Merck has announced its life science business segment has signed an agreement licensing its patented CRISPR-Cas9 technology to Cellecta, a functional genomics products and services provider based in California, USA.
“We are committed to advancing research and drug discovery through the development of powerful, unique technologies,” said Angela Myers, Head of Gene Editing & Novel Modalities, Life Science, at Merck. “This licensing agreement is of paramount importance for researchers and scientists. Our CRISPR-based foundational integration technology is essential for many genome-editing applications and is used to identify future treatments in myriads of cellular and genetic diseases.”

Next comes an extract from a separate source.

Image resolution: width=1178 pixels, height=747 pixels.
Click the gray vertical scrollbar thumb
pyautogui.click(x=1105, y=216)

Cellecta provides RNAi and CRISPR technologies for the discovery and characterisation of novel therapeutic targets and genetic profiling for drug and biomarker discovery and validation. The company plans to use the foundational patent to offer CRISPR-mediated targeted “knock-in,” a critical method designed to give scientists more efficient options for projects in therapeutic and disease research.

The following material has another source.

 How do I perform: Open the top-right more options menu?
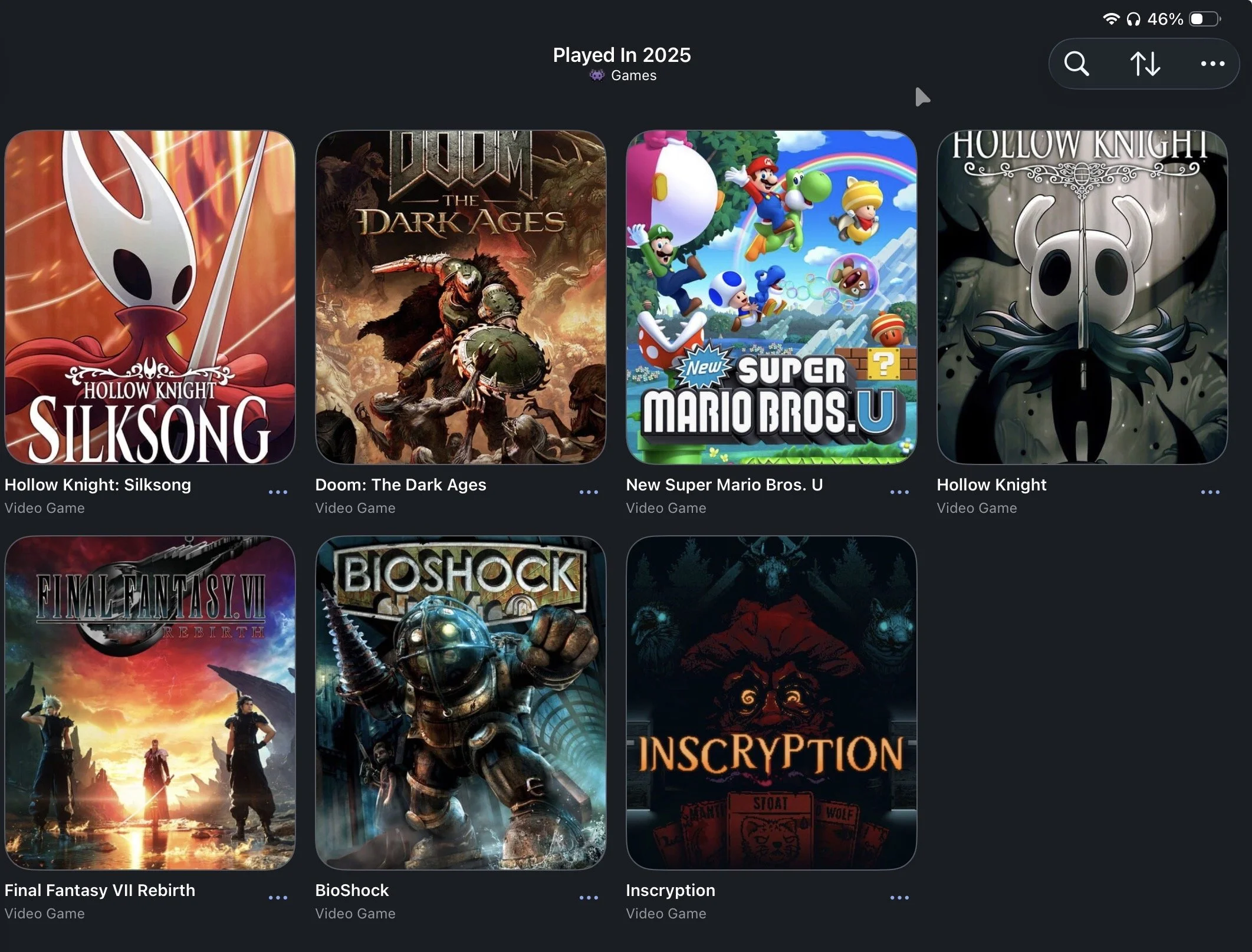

“Merck’s technology enables us to provide a more comprehensive range of options for cell modification to our customers,” said Paul Diehl, COO of Cellecta. “More specifically, access to this technology allows us to conduct integrated knock-in which is a key component of our customer’s drug testing.”

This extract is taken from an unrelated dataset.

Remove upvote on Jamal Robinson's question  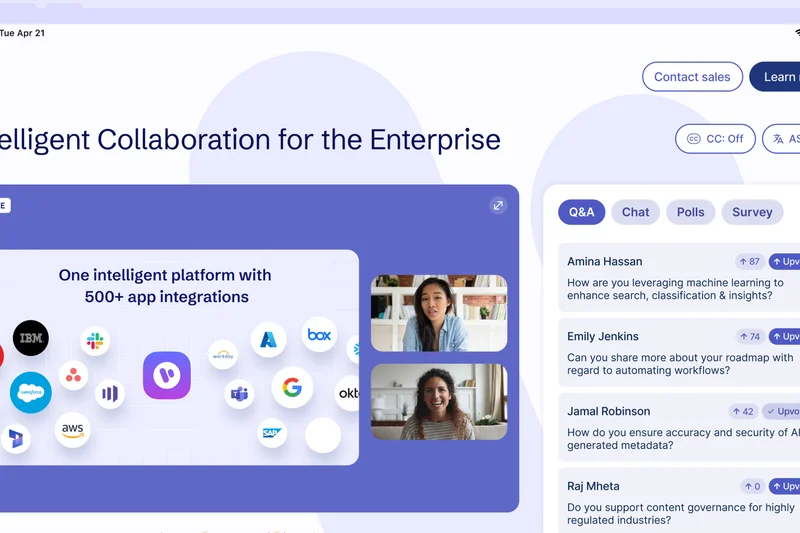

Merck’s Life Science business holds 40 CRISPR-related patents worldwide in methods and composition, including the CRISPR-Cas9 foundational technology for genetic integration in mammalian cells.
The company says it recognises the growing potential of genome-editing technologies has led to scientific, legal, and societal concerns and therefore supports research with genome editing under careful consideration of ethical and legal standards. It has established an independent, external bioethics advisory panel to provide guidance for research in which its businesses are involved.